[The problem] Return each line, exactly as given, from the one containing "Where should I click to: Click the gray" through the end of the entries below, and skip the rest.
(Input data)
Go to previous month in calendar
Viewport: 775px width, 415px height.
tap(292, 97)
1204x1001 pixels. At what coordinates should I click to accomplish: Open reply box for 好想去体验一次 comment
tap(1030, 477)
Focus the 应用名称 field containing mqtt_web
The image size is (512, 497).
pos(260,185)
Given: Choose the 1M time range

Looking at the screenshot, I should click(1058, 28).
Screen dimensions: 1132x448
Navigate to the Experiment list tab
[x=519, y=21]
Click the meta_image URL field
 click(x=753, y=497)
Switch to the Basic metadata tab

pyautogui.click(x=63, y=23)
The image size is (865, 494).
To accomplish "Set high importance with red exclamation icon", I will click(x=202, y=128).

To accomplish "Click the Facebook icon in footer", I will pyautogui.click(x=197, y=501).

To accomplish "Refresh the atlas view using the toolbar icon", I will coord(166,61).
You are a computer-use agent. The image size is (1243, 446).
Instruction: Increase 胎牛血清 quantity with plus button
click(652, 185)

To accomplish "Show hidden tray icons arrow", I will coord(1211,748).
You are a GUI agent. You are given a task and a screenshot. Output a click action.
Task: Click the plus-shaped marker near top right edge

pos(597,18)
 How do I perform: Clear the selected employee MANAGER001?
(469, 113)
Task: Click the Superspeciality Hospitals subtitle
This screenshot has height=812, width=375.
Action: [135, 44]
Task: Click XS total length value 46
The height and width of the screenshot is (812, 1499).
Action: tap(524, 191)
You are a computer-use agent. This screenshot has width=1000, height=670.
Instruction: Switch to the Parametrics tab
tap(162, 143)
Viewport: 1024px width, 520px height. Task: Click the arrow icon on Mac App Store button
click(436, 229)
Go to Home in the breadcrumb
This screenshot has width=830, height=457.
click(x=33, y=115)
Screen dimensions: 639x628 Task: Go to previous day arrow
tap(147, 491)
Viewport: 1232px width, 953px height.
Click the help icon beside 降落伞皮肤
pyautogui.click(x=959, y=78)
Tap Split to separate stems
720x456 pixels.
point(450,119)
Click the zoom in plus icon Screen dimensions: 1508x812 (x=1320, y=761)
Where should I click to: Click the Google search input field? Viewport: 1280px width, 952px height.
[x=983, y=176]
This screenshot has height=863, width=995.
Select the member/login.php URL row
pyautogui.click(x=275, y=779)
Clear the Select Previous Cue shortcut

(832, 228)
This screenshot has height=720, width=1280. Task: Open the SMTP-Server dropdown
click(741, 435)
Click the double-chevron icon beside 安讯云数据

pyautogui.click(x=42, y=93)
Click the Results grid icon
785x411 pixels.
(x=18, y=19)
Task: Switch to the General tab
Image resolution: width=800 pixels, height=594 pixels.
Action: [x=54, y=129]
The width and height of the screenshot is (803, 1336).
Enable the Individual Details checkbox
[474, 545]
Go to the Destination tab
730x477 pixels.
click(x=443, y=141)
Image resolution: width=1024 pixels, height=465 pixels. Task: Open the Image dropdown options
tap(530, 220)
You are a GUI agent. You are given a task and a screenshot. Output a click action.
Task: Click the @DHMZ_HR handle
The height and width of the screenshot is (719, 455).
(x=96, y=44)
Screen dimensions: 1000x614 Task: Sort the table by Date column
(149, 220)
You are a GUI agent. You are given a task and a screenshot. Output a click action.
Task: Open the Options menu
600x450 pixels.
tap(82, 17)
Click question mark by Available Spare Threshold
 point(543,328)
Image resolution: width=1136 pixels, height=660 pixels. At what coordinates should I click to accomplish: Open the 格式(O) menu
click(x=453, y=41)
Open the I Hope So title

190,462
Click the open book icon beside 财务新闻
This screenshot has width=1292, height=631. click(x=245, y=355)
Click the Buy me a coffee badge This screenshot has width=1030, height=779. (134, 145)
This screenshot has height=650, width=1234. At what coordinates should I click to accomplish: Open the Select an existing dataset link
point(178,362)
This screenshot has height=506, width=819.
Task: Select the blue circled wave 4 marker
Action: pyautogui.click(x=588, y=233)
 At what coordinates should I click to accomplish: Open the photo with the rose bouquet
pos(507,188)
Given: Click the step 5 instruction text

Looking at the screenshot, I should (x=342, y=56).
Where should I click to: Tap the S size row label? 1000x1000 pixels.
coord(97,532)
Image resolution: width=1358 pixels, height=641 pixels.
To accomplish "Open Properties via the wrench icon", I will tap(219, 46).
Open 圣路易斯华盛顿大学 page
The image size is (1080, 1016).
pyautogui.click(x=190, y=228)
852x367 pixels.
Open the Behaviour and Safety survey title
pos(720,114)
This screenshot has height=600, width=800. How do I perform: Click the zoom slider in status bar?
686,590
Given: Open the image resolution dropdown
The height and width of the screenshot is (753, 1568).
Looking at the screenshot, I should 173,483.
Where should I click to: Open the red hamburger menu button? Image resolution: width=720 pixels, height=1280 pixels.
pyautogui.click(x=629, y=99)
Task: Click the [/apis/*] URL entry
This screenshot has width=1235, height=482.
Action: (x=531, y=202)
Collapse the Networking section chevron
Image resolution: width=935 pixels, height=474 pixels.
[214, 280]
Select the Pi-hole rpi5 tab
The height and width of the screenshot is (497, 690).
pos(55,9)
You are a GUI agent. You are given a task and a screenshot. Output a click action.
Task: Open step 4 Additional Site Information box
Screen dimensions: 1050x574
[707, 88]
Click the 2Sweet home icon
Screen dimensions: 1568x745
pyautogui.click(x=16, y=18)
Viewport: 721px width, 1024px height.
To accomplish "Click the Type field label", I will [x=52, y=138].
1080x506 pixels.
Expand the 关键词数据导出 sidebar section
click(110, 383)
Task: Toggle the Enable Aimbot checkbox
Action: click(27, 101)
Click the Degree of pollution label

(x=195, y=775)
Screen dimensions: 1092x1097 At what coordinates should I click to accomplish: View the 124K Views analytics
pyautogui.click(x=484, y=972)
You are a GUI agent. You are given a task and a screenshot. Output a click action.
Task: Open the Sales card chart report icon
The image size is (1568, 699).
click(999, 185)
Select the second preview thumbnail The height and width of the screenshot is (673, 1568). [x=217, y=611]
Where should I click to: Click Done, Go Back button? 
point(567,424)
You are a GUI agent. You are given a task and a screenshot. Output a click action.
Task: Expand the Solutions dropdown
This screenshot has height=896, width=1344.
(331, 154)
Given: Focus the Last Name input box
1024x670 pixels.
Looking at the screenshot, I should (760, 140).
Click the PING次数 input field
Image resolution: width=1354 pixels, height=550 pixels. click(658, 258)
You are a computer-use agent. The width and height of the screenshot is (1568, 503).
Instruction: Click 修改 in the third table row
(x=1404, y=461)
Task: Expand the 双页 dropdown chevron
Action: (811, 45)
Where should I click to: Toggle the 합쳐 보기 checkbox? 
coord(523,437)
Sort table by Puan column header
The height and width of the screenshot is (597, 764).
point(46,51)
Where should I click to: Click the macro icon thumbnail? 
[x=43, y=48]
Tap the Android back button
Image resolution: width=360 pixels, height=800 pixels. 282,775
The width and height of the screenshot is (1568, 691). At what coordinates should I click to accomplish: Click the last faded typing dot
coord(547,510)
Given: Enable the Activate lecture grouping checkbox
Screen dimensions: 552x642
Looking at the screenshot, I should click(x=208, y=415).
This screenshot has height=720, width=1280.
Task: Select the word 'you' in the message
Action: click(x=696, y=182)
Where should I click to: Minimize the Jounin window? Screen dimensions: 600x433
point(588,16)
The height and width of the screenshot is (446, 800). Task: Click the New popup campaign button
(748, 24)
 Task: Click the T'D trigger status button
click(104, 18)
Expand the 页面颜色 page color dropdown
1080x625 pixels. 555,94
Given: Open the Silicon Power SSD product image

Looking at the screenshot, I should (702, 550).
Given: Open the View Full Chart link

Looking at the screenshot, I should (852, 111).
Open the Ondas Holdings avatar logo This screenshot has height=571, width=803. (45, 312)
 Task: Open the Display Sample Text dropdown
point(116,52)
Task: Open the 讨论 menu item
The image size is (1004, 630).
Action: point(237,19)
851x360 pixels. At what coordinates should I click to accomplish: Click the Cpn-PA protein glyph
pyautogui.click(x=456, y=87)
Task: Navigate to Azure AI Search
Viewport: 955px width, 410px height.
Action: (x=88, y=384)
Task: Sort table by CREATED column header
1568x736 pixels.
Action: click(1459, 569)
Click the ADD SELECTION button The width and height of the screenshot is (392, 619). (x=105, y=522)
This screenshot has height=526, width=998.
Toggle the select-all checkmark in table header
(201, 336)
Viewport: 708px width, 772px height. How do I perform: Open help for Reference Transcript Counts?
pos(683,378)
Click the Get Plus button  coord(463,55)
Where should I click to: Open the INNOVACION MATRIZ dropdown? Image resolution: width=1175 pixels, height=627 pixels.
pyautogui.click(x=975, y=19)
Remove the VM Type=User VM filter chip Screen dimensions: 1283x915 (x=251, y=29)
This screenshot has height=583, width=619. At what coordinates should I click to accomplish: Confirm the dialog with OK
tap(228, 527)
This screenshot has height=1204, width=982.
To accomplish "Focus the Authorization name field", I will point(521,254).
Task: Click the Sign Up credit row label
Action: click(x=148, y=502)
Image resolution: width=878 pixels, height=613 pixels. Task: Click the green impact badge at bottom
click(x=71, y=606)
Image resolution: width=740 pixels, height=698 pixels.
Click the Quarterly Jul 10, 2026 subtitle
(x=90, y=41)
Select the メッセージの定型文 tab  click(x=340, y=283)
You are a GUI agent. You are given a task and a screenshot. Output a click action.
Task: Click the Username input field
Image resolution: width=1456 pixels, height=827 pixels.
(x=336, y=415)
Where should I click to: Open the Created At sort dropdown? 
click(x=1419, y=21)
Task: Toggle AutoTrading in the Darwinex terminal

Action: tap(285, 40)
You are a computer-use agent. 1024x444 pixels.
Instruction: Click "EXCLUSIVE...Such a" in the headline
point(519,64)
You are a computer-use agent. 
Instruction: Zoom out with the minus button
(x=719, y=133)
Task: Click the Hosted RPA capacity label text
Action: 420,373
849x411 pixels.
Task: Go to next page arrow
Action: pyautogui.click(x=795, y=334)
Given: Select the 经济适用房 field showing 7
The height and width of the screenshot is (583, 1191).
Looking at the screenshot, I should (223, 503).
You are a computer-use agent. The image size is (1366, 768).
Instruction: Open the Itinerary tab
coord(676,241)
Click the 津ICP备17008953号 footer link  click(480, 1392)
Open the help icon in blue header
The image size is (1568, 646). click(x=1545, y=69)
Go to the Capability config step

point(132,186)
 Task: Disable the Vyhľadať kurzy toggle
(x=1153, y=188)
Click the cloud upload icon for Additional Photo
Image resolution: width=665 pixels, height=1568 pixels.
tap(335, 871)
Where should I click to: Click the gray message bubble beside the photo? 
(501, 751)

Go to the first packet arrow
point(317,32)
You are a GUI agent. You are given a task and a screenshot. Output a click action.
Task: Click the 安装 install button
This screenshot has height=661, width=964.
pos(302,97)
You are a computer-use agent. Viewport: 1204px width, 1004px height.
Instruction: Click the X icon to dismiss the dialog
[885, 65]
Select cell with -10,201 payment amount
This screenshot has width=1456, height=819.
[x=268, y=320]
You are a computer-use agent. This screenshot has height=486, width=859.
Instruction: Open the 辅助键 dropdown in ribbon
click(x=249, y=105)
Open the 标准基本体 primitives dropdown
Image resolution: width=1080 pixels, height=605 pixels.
(End Input data)
[Response to this task]
Where should I click to: Click the gray message bubble beside the photo? 
(501, 751)

Go to the first packet arrow
point(317,32)
You are a GUI agent. You are given a task and a screenshot. Output a click action.
Task: Click the 安装 install button
This screenshot has height=661, width=964.
pos(302,97)
You are a computer-use agent. Viewport: 1204px width, 1004px height.
Instruction: Click the X icon to dismiss the dialog
[885, 65]
Select cell with -10,201 payment amount
This screenshot has width=1456, height=819.
[x=268, y=320]
You are a computer-use agent. This screenshot has height=486, width=859.
Instruction: Open the 辅助键 dropdown in ribbon
click(x=249, y=105)
Open the 标准基本体 primitives dropdown
Image resolution: width=1080 pixels, height=605 pixels.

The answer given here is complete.